**ACTIVITY**.
Take the lines starting with the one that contains "You are a GUI" and going on through the one that contains "Image resolution: width=660". Write them out again with "screenshot" renamed to "screen capture" and everything else left the same.

Extracted records:
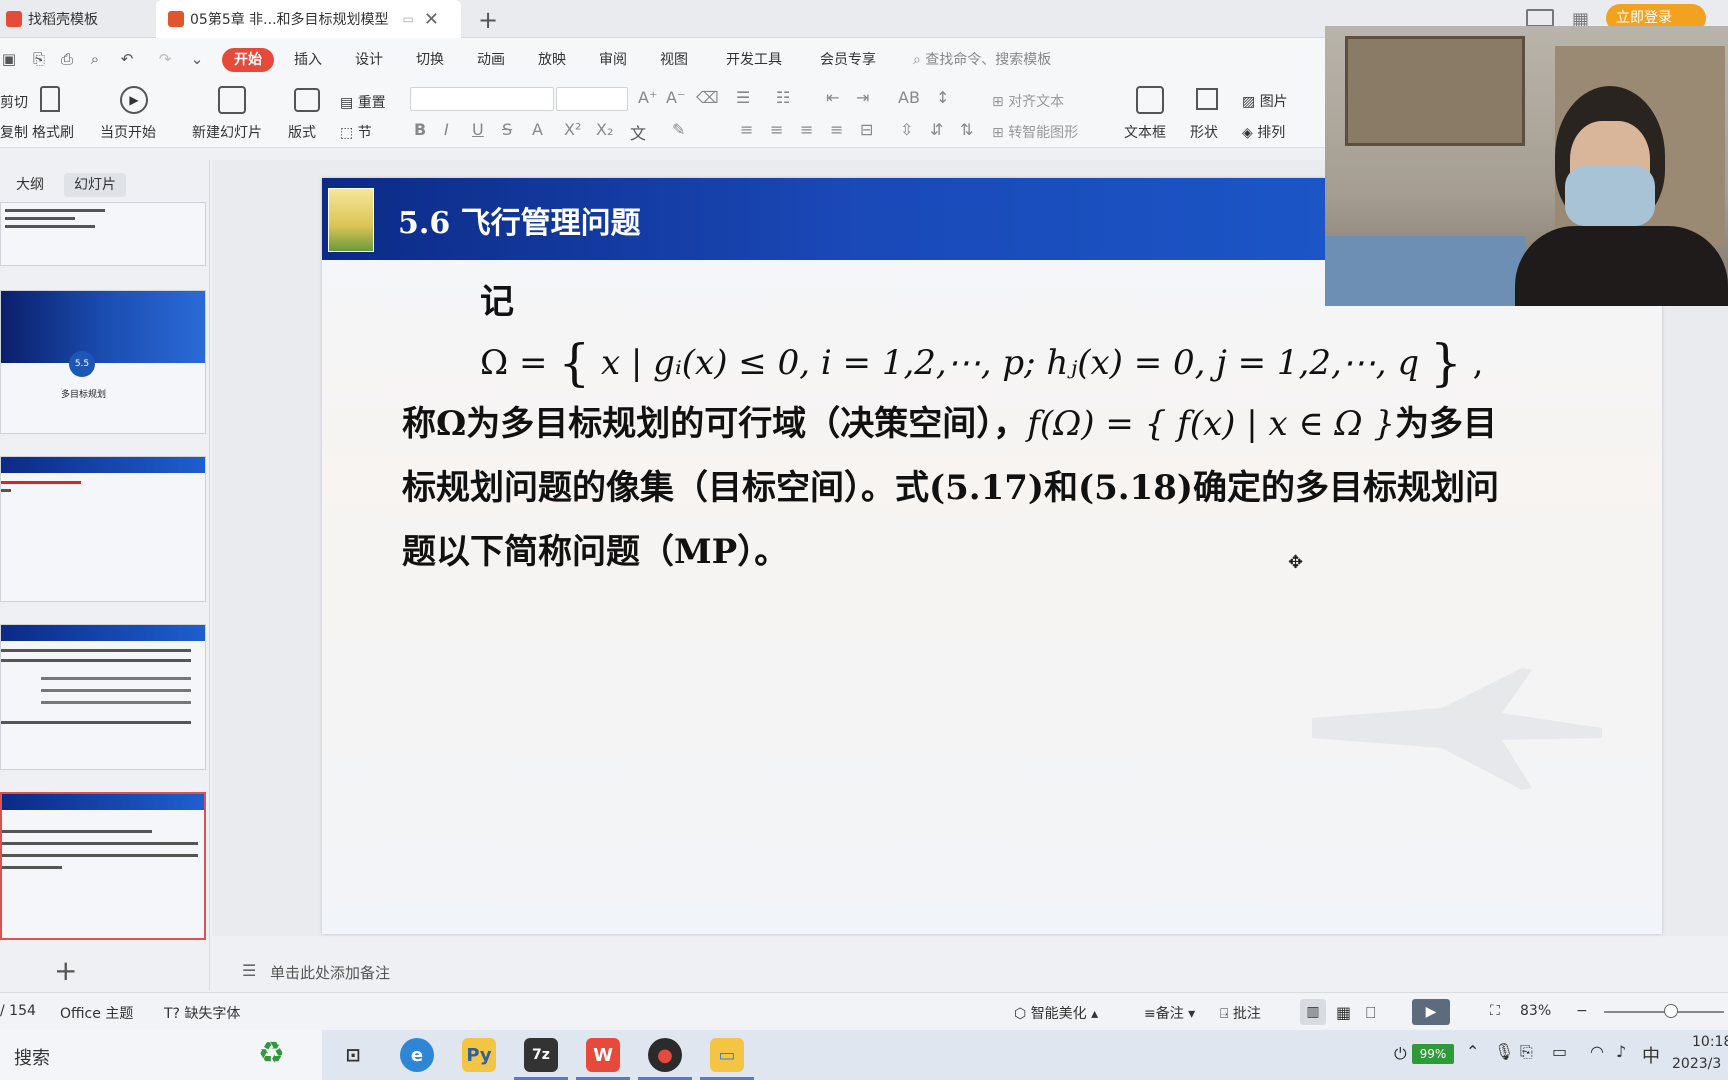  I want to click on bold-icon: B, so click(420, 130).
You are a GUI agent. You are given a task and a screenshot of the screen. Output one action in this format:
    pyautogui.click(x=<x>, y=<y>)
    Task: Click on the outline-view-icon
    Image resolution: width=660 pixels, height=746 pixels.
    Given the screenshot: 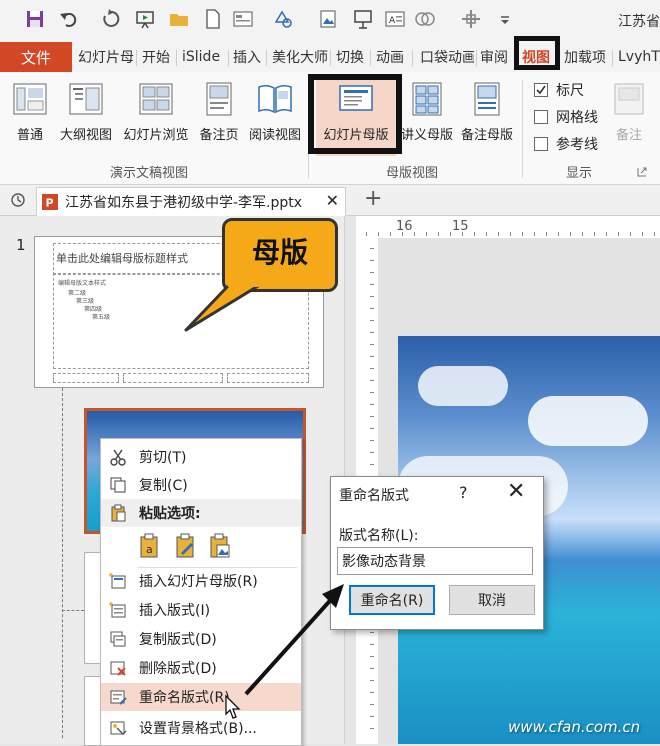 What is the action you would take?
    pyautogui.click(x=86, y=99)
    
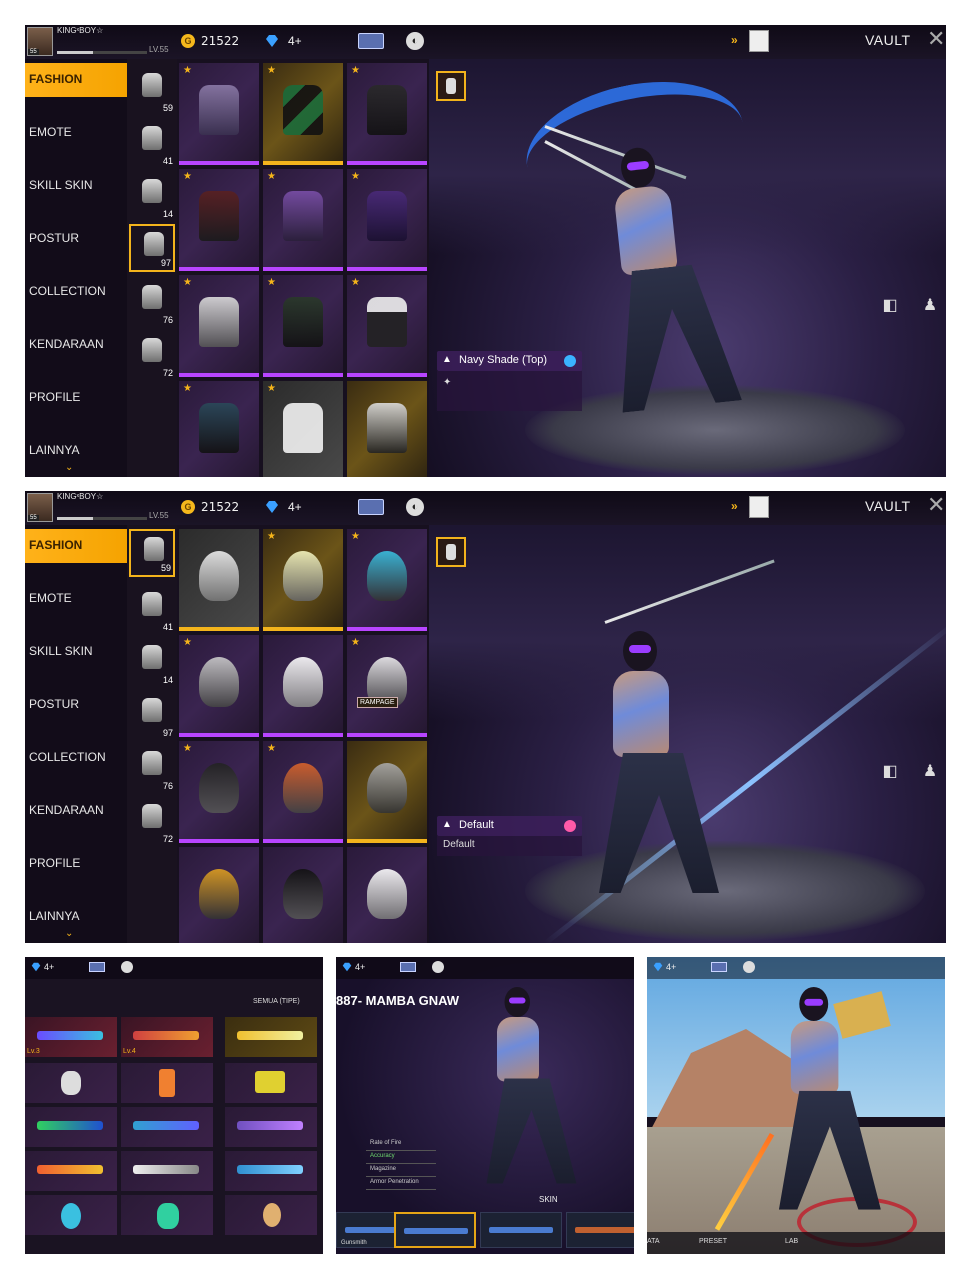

**SOLUTION TO THE PROBLEM**.
You are a GUI agent. You are given a task and a screen capture of the screen. Output one action in this format:
    pyautogui.click(x=<x>, y=<y>)
    Task: Click on the outline-view-icon
    Image resolution: width=660 pixels, height=746 pixels.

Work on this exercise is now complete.